Roger Crowley (born 1951) is a British historian and author known for his books on maritime and Mediterranean history.

Life and career

Roger Crowley was educated at Sherborne School and read English at Emmanuel College Cambridge. As the child of a naval family, early experiences of life in Malta gave him a deep interest in the history and culture of the Mediterranean world, which has remained the major subject of his work. He has travelled widely in the Greek-speaking world, taught English in Istanbul and walked across Western Turkey. He worked for many years as a publisher before pursuing a full-time writing career. He is married and lives in England in the Gloucestershire countryside.

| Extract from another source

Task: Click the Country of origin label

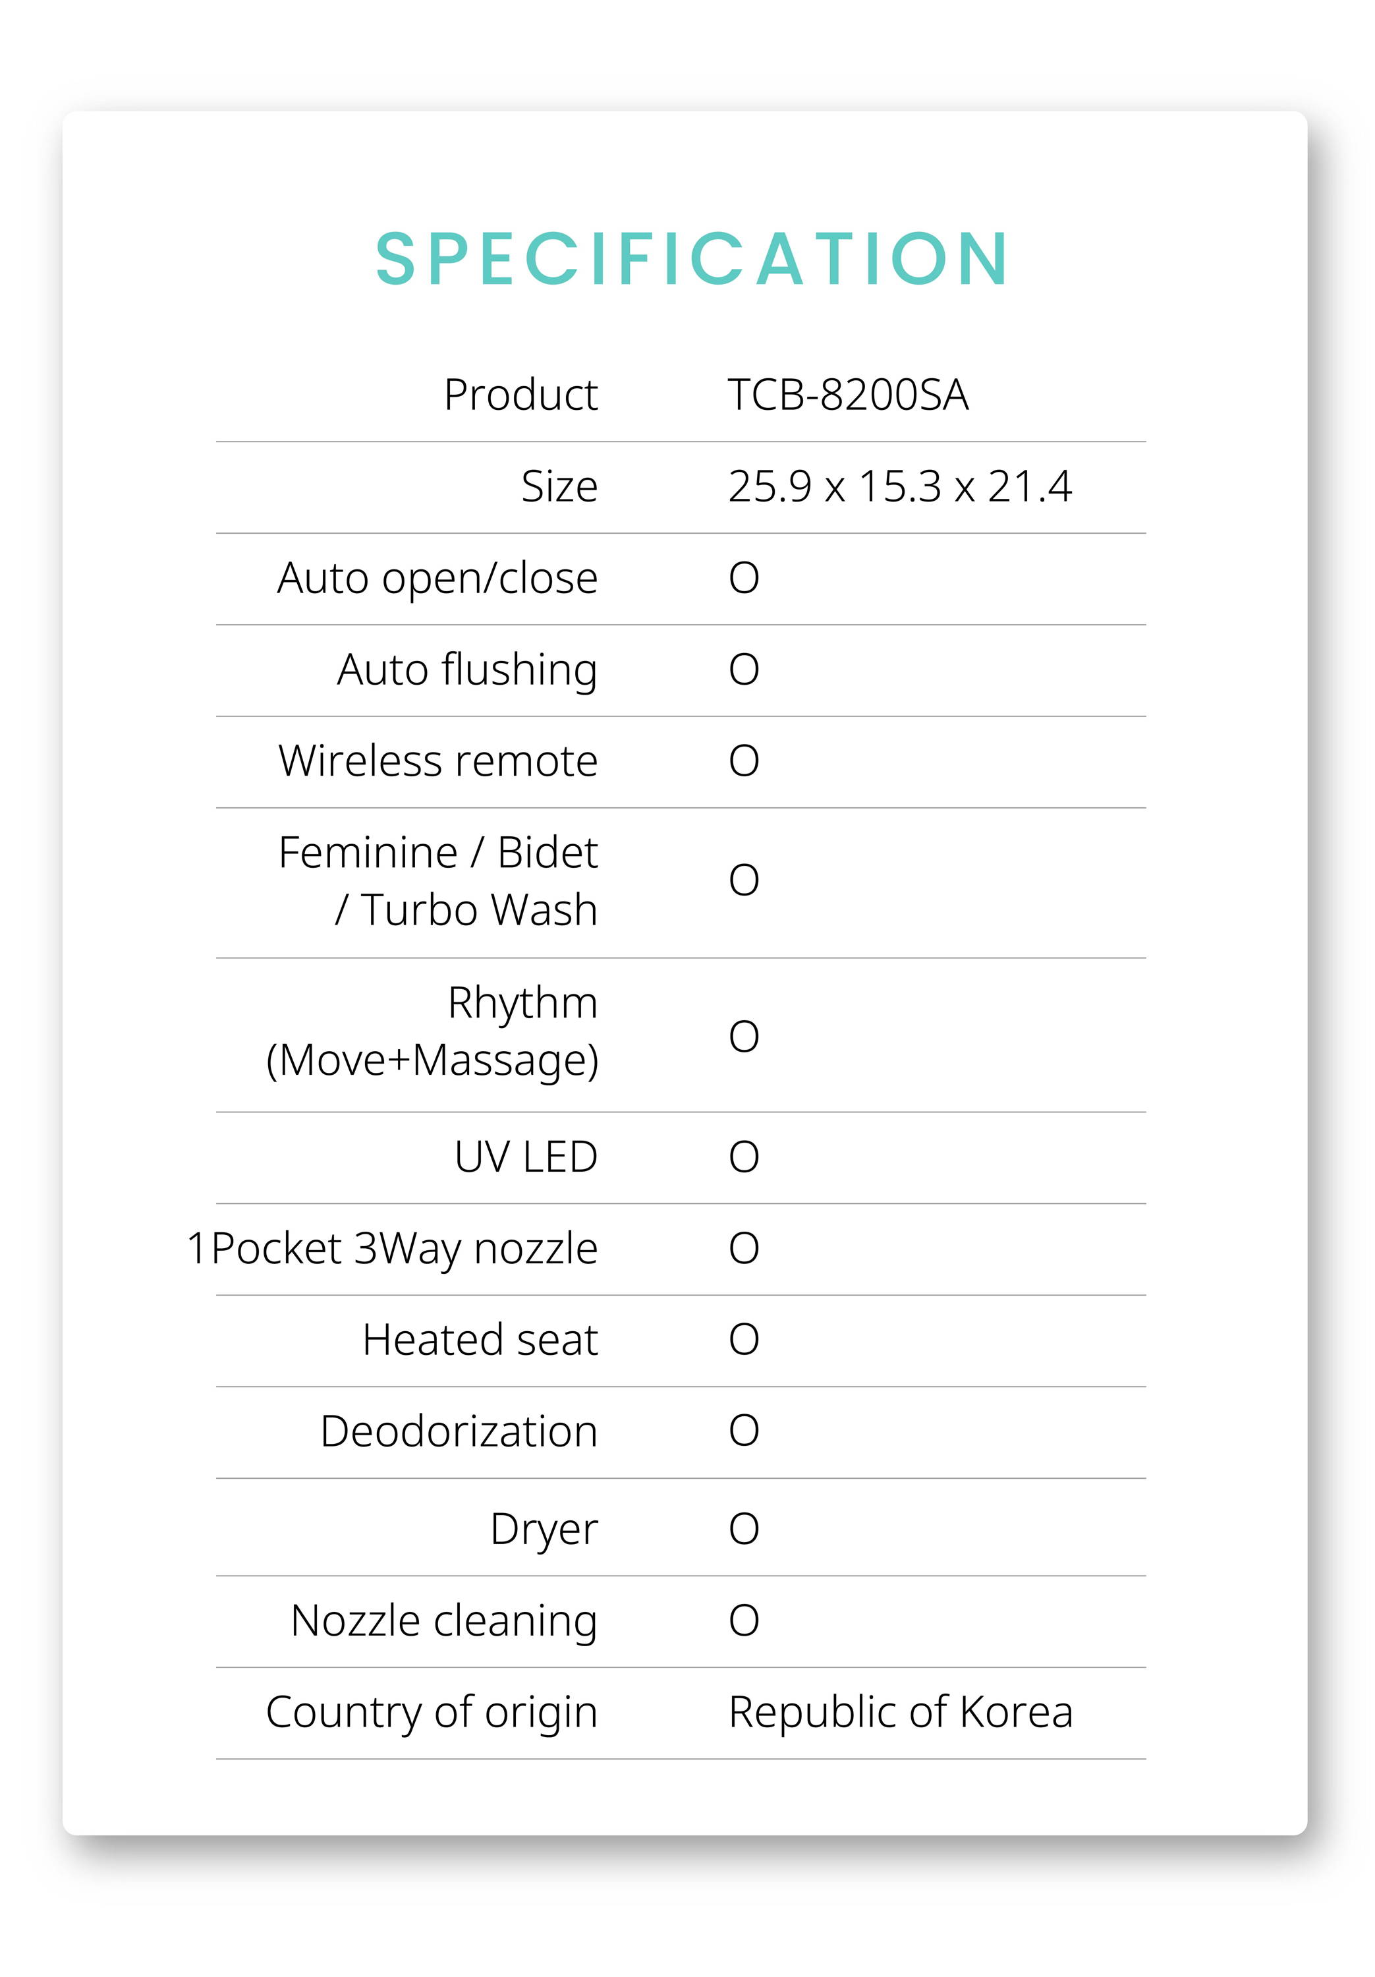Action: click(431, 1712)
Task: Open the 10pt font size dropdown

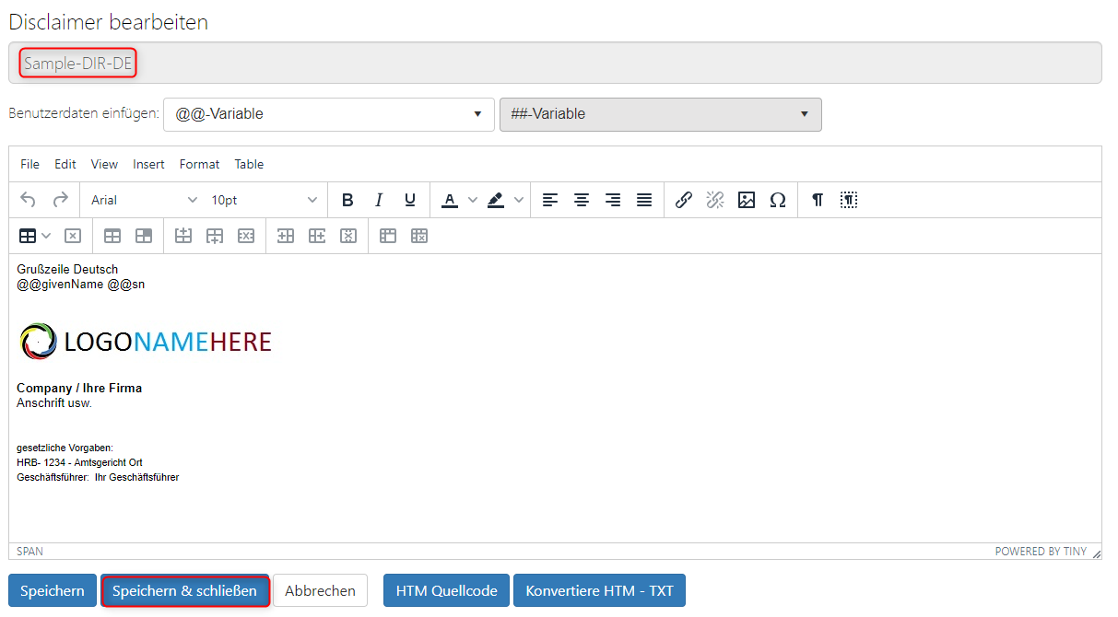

He has a reputation for writing compelling narrative history based on original sources and eyewitness accounts combined with careful scholarship. He is the author of a loose trilogy of books on the history of the Mediterranean:  Constantinople: The Last Great Siege/1453 (2005), drawing on his interest in Istanbul, Empires of the Sea (2008) about the contest for the Mediterranean between the Ottomans and Christian Europe, which was a Sunday Times (UK) History Book of the Year in 2009 and a New York Times Bestseller – and City of Fortune on Venice’s maritime empire (2011). These were followed by  Conquerors: How Portugal Forged the First Global Empire (2015), an account of early Portuguese activities in the Indian Ocean. His latest book, Accursed Tower: The Crusaders' Last Battle for the Holy Land (Yale, 2019) chronicles the end of the crusades and the fall of Akko in 1291.  His books have been translated into more than twenty languages.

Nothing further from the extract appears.